Guest:Don't, don't go there and expect to leave without a nickname.
Marc:They'll come up with something for you.
Marc:And you can choose to use it or not.
Marc:Yes.
Guest:So like my mom, like literally my mom gave people nicknames in high school that like they have followed them.
Guest:Yes.
Marc:Well, that's interesting about civics because I'd like you, if you could, to spread it out to white people as well.
Marc:I don't think you should be exclusive because we all need to learn about civics.
Marc:Well, no, you can be insane.
Guest:Is that right?
Marc:Well, I mean, but just for me, I mean, like, you know, even me coming up when I took the job at Air America, which was a lefty political.
Marc:I realized that I in high school because I didn't give a fuck.
Marc:Mm hmm.
Marc:Didn't get basic civics.
Marc:Yeah.
Marc:And certainly with public schools, the way they've been gutted, like almost nobody gets any sort of basic civics.
Marc:Like I believe that almost nobody really knows how the government works.
Marc:And I believe how like you have all these pundits and people with opinions and, you know, ideologically sort of.

• DATASET EXTRACT:
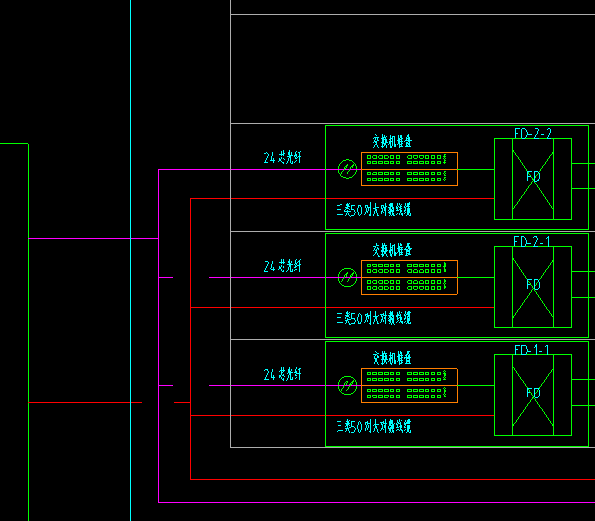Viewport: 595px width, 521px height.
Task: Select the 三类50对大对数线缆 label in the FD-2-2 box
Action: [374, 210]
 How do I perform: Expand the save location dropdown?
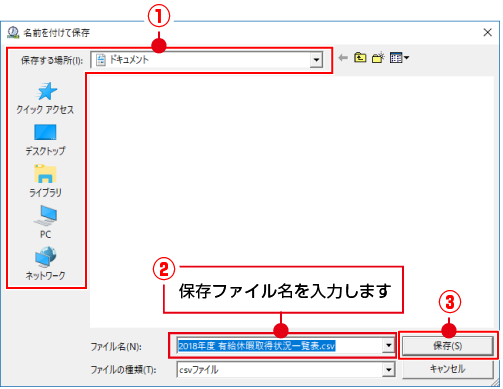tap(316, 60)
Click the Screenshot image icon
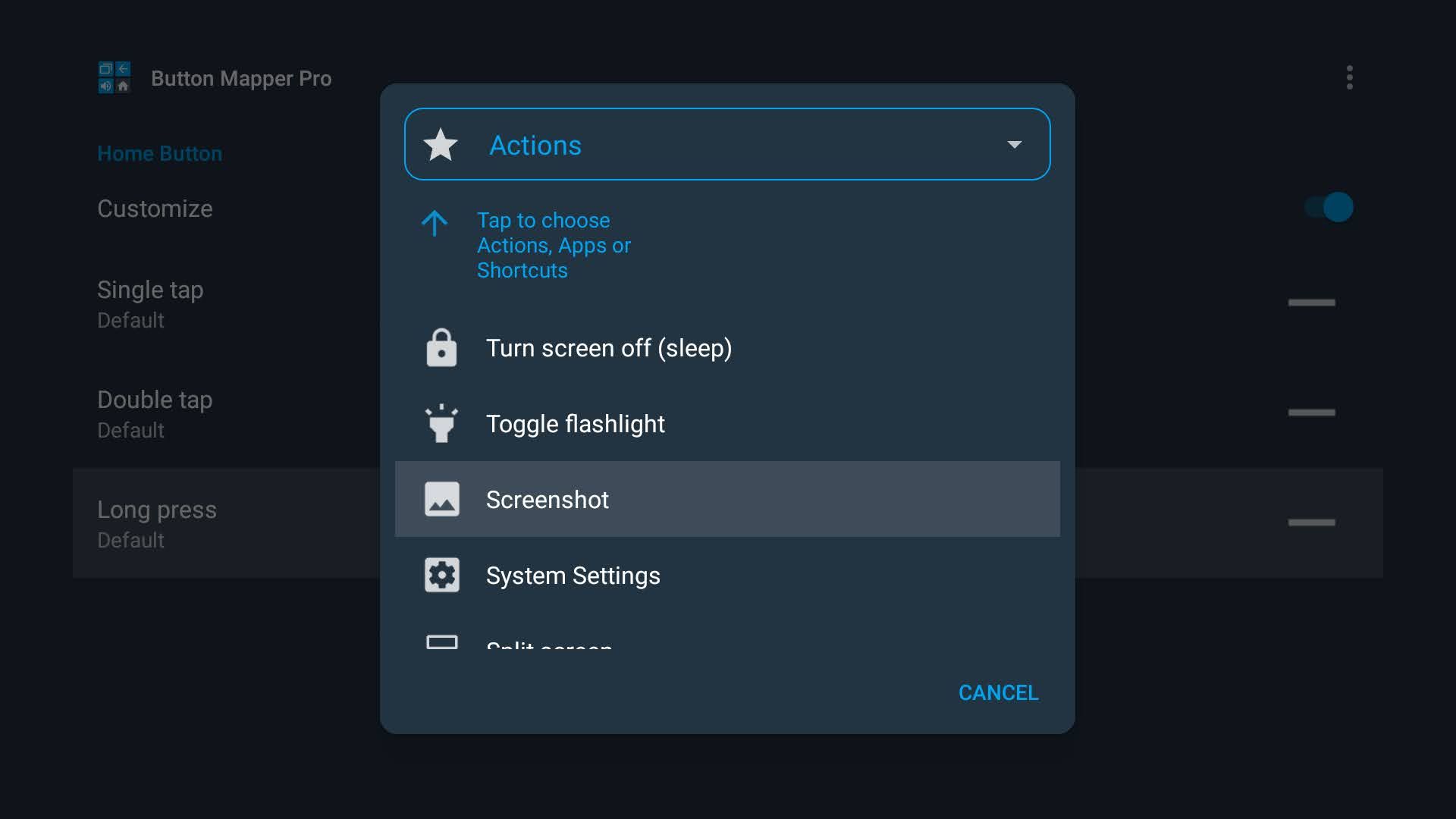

==

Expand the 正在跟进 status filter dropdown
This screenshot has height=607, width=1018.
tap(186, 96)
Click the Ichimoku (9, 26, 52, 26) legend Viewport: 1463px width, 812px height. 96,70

• TO DO:
- a) Answer these questions about the civics conversation:
(i) According to the guest, what did the guest's mom do in high school?
(ii) Where did Marc take a job?
(iii) What does Marc say has happened to public schools?
- b) Please carry on the civics conversation from its last line, keeping Marc's voice.
The rows are drawn from a separate source.

• ANSWERS IN ORDER:
- a)
(i) She gave people nicknames that have followed them.
(ii) At Air America.
(iii) They've been gutted.

- b)
Marc:dubious podcasters dubious yes points for Gryffindor uh you know that really have no sense of it and they're just reacting on the basis of what personality on the basis of gossip on the basis of clickbait yeah on the basis of fame sure it's just a ploy but yeah yeah but it has it has impact yes it does you know you you can move masses of people you know based on utter bullshit correct and that's what's happening and that's how fascism happens
Guest:I mean, I'm just letting you spell it out because this is really how it all works.
Marc:Yeah.
Guest:And an entire genocide happened in Rwanda because of like, I mean, don't get me wrong.
Guest:There was an impetus that happened long before it.
Guest:But ultimately, the final catalyst was a radio host.
Marc:That was the Tutsis and the Hutus.
Marc:And I always think about it.
Marc:The thing I think about that about Rwanda the most is that neighbors.
Marc:You know, at the turn of a, just on a dime.
Guest:Yes.
Marc:Killed their neighbors.
Guest:Yes.
Marc:Like these are people two doors down kind of shit.
Guest:Correct.
Marc:And you know, the fact that that is possible.
Guest:It's happening here.
Marc:I never, I think about it constantly.
Guest:It's happening here.
Marc:Yeah.
Guest:It is happening here.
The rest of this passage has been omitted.